#### INFORMATION SUPPLIED:
######

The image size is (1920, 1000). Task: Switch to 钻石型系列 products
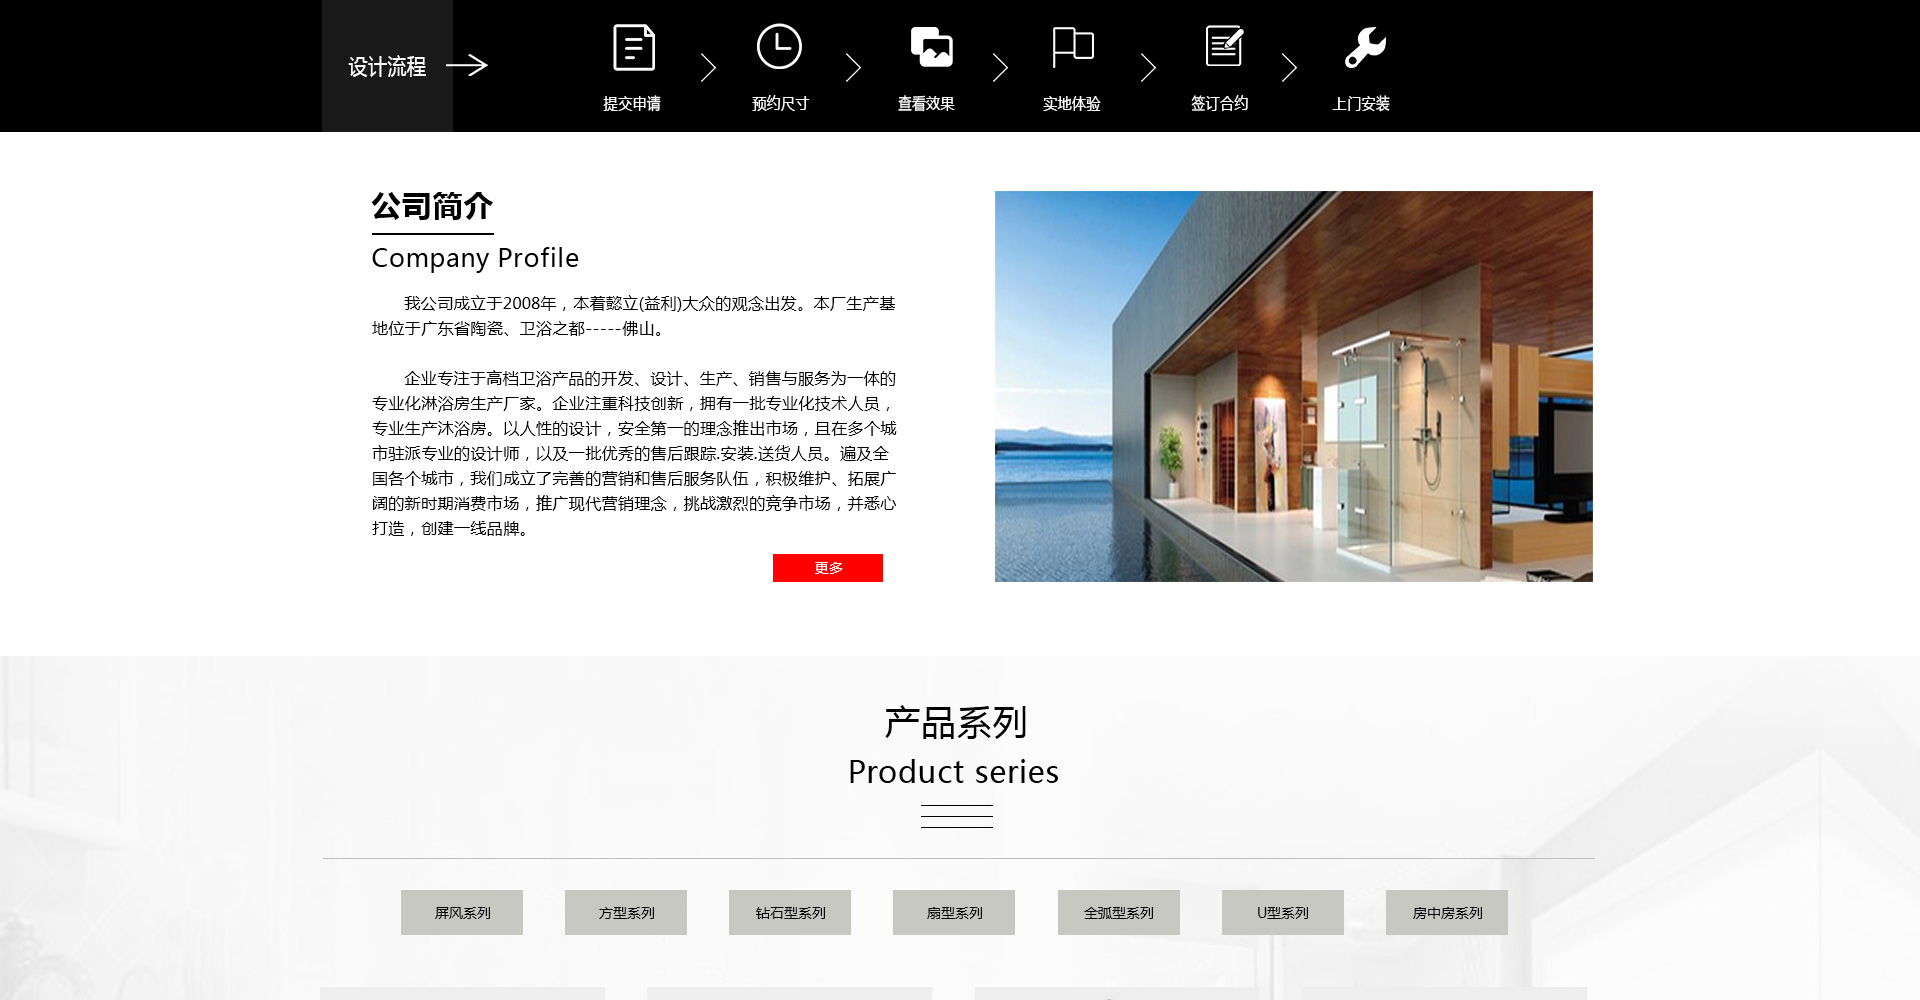tap(790, 913)
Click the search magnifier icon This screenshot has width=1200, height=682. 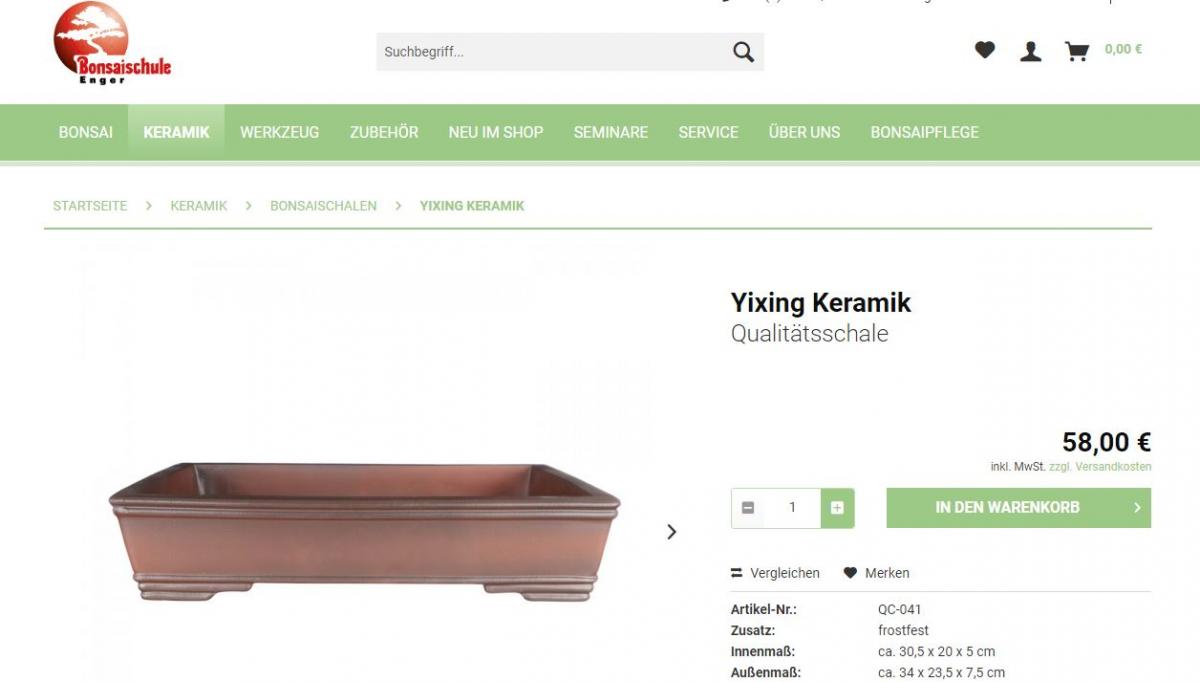(x=743, y=52)
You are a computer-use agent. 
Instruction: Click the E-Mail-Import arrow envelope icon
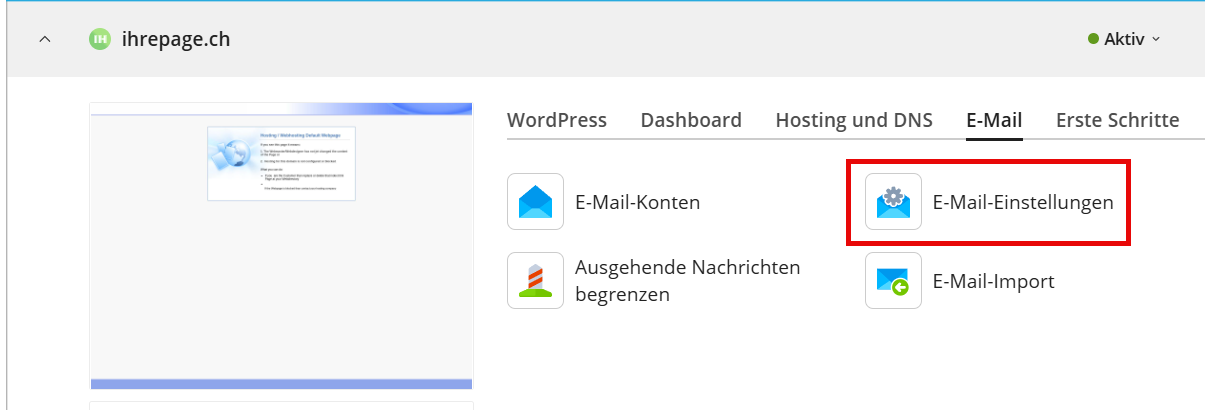click(893, 280)
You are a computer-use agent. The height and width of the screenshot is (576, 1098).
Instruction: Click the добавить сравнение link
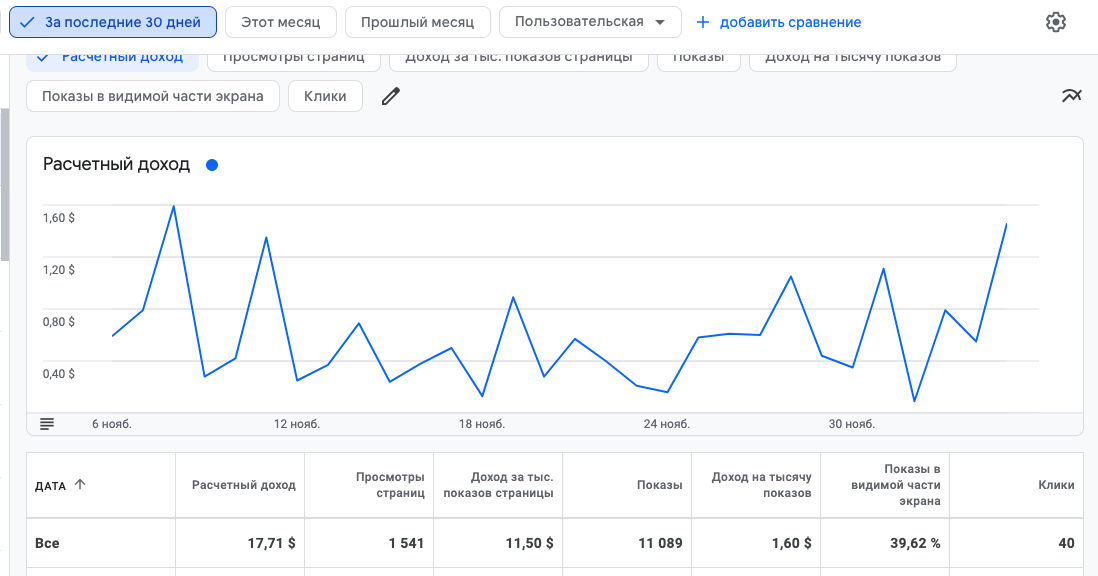tap(790, 22)
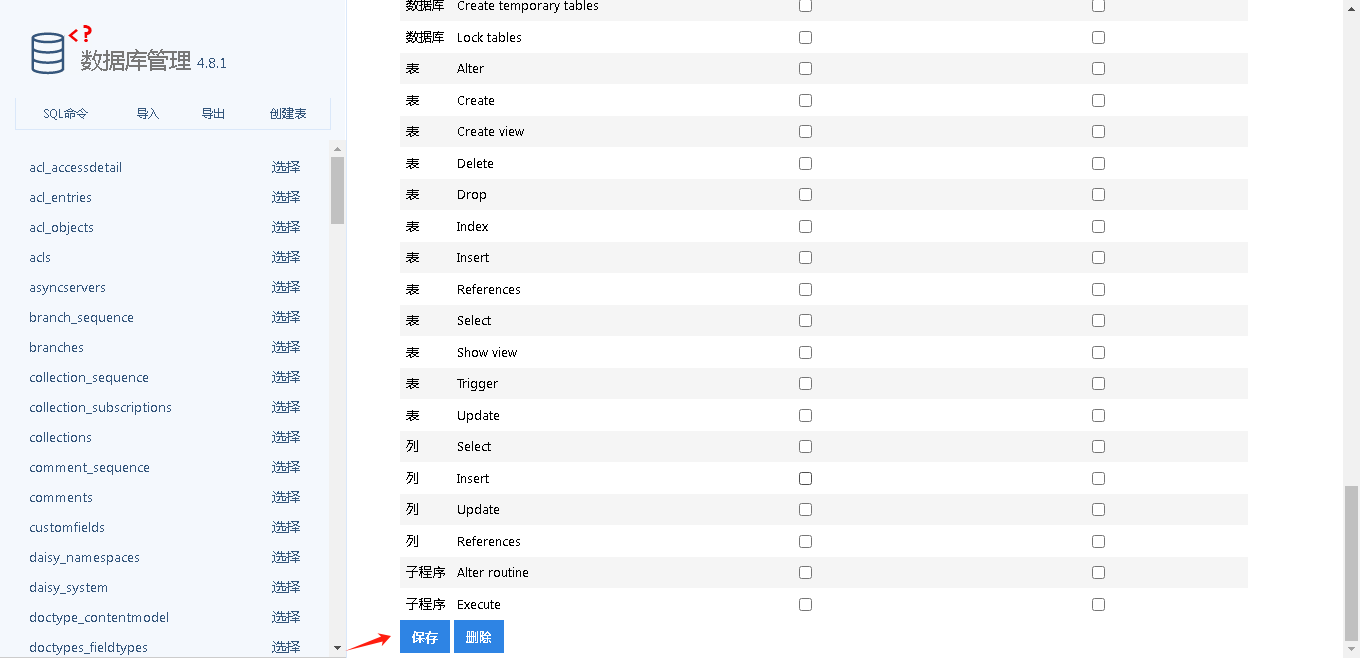Click 选择 beside the comments table
Screen dimensions: 1360x658
pos(286,497)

######

#### DIRECTIONS FOR THIS TASK:
Your answer must be exactly the lines from the one with "You are a computer-use agent. The" through the final line of the data, with no pictures in it.

#### WRITTEN SOLUTION:
You are a computer-use agent. The height and width of the screenshot is (576, 1098).
Instruction: Click the добавить сравнение link
tap(790, 22)
Click 选择 beside the comments table
Screen dimensions: 1360x658
pos(286,497)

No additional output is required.